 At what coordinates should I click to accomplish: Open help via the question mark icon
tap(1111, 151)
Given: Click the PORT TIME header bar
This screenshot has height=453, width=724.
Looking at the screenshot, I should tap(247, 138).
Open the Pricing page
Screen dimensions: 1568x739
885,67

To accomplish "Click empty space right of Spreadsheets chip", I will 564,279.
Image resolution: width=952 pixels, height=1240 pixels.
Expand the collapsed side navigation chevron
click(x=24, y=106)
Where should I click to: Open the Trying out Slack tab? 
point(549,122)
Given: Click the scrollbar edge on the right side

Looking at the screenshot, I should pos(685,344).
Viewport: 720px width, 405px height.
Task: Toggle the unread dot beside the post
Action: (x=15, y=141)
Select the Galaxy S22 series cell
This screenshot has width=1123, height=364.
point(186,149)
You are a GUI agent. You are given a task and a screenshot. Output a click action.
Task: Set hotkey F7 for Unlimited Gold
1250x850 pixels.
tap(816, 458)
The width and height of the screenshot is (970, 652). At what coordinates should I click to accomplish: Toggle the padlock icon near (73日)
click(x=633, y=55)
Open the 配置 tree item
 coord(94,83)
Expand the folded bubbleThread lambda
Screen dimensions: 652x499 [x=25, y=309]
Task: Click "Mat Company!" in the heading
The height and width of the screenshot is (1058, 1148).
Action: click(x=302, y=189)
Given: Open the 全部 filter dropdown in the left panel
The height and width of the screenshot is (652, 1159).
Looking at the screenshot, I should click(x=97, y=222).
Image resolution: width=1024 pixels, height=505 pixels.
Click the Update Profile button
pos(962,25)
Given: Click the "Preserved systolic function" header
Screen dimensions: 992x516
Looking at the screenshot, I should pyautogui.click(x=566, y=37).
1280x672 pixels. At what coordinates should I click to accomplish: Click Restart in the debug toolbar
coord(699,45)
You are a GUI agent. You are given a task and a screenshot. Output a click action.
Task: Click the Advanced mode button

◆ Exercise aim: Quote the records above exactly, from the first line through the line containing "Open the Pricing page", and nothing more.

◆ Exercise answer:
 At what coordinates should I click to accomplish: Open help via the question mark icon
tap(1111, 151)
Given: Click the PORT TIME header bar
This screenshot has height=453, width=724.
Looking at the screenshot, I should tap(247, 138).
Open the Pricing page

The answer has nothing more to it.